> _What you are asked to do_
Please report how many of the lines below contain the string "dimensions", treating uppercase and lowercase as different, and give only the number.

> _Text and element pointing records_
——————

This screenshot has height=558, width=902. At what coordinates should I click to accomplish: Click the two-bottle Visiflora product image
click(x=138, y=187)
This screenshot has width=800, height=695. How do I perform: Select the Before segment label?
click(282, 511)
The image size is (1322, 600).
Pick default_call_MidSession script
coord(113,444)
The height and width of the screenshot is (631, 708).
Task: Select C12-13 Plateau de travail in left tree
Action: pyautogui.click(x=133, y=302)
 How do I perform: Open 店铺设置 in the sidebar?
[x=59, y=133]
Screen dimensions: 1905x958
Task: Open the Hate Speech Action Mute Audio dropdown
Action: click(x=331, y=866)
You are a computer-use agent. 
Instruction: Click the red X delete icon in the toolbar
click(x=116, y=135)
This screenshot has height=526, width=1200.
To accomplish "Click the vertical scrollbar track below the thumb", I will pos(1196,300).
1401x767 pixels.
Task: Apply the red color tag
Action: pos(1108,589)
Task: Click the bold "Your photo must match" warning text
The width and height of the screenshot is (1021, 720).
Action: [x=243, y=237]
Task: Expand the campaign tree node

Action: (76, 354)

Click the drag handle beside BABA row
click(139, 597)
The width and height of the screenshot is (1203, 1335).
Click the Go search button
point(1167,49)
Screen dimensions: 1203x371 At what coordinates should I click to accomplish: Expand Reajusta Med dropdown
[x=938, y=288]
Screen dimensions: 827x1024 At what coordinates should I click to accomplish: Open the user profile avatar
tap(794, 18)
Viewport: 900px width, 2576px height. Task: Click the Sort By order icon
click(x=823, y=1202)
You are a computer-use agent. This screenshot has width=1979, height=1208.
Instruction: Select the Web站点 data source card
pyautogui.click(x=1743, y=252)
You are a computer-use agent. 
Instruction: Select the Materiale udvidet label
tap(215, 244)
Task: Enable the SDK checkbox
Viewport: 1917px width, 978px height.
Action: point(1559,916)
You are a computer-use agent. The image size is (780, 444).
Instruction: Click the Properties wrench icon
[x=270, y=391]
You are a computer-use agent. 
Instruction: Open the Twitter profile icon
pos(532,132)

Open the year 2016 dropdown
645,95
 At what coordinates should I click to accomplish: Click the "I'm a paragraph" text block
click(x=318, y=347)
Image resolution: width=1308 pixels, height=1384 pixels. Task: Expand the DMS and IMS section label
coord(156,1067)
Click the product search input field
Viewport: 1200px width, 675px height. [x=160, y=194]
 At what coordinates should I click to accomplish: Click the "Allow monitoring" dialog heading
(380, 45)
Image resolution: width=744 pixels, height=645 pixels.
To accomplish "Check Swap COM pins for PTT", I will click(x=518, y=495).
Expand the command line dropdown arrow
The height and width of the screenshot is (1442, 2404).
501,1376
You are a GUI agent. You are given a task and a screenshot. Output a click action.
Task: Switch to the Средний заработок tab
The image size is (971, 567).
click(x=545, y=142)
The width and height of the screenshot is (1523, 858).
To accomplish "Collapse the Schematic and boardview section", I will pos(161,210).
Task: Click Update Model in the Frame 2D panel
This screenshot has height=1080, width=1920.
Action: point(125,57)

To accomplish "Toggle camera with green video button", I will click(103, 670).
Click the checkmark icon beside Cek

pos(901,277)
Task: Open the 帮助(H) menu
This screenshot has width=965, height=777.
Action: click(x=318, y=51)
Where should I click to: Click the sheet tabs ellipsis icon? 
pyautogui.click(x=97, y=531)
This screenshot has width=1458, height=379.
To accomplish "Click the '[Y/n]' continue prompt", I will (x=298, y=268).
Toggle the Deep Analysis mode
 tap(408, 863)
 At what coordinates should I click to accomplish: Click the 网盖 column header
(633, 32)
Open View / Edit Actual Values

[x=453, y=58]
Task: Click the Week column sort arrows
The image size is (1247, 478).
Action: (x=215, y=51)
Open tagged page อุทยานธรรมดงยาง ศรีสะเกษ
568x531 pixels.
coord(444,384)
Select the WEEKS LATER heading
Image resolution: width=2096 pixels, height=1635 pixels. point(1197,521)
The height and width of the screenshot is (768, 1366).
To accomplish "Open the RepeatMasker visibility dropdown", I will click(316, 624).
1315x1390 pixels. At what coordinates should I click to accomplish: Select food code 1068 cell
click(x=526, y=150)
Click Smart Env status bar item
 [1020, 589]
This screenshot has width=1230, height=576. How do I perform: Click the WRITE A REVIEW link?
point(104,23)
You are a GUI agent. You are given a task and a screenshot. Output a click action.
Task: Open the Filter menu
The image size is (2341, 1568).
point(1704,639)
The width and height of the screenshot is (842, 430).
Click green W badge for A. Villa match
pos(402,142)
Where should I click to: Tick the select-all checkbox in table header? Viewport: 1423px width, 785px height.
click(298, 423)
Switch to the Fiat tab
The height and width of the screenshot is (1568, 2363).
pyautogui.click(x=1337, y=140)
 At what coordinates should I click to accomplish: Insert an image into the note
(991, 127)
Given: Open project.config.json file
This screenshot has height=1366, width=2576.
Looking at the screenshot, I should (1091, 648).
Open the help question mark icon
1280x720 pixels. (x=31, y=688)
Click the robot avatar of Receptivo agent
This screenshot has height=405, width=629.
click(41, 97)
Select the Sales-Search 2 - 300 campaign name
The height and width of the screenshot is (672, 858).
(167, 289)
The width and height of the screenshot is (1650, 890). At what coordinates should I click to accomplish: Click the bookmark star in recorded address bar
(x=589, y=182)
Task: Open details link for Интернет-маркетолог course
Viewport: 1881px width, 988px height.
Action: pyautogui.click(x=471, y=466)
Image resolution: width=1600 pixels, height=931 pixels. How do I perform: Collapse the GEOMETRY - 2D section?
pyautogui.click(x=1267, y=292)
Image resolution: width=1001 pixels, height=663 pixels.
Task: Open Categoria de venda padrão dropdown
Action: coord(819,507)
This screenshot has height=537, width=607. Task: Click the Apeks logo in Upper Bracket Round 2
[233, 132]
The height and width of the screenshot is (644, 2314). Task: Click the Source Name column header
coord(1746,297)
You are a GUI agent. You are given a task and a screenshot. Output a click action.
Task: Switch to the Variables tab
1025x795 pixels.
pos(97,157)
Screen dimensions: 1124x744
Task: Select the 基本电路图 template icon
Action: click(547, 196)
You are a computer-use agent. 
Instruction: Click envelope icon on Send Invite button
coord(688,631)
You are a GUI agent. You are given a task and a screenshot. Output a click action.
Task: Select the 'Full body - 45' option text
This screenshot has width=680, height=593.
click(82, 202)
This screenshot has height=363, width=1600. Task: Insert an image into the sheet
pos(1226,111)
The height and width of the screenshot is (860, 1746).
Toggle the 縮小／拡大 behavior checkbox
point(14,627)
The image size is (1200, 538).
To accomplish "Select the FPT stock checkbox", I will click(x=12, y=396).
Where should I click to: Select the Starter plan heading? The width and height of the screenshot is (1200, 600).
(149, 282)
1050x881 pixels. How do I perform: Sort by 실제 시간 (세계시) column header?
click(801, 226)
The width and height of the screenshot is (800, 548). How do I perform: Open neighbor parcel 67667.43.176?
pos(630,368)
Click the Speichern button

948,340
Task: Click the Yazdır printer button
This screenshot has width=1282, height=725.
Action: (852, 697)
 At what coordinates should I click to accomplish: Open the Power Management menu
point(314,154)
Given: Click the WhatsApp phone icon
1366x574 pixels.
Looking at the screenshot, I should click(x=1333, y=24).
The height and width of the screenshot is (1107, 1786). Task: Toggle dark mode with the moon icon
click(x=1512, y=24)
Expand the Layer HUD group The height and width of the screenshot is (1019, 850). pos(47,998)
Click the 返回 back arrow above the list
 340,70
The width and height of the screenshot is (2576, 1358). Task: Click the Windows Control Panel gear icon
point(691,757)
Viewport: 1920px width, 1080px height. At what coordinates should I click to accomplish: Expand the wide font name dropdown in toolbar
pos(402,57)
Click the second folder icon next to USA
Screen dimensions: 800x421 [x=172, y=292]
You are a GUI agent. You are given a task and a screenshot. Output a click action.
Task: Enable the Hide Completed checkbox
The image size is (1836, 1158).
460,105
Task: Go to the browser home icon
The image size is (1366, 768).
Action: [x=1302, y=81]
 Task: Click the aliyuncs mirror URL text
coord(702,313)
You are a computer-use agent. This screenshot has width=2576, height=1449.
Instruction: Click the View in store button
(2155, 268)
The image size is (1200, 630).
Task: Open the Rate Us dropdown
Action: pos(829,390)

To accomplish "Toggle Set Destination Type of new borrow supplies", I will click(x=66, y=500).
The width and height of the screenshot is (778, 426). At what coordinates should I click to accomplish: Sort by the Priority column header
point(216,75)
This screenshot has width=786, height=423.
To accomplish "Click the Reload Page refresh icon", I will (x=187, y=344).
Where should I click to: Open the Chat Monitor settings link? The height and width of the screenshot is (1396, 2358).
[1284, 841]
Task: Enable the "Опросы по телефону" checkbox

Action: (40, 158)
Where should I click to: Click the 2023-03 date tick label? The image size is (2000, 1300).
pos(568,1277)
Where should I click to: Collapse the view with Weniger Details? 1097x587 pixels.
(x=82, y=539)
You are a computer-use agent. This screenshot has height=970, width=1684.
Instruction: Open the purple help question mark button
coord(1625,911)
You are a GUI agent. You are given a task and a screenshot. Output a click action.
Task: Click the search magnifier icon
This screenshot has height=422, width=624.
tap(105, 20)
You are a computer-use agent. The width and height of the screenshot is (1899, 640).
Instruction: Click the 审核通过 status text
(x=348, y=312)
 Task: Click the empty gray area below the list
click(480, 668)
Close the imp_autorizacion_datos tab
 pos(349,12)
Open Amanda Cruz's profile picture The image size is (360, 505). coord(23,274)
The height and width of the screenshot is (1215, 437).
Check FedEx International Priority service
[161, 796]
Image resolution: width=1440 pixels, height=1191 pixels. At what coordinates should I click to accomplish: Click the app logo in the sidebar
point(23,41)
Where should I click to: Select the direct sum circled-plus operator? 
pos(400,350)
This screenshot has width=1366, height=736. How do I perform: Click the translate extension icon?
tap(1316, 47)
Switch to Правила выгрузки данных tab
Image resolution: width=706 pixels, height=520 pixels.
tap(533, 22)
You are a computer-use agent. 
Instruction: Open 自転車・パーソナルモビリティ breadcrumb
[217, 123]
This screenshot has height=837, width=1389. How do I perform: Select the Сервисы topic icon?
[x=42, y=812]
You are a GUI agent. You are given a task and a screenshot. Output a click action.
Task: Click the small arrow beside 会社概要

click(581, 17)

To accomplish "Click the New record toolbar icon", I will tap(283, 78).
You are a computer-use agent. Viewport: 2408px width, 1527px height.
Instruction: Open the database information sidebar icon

——————

> _Correct answer_
5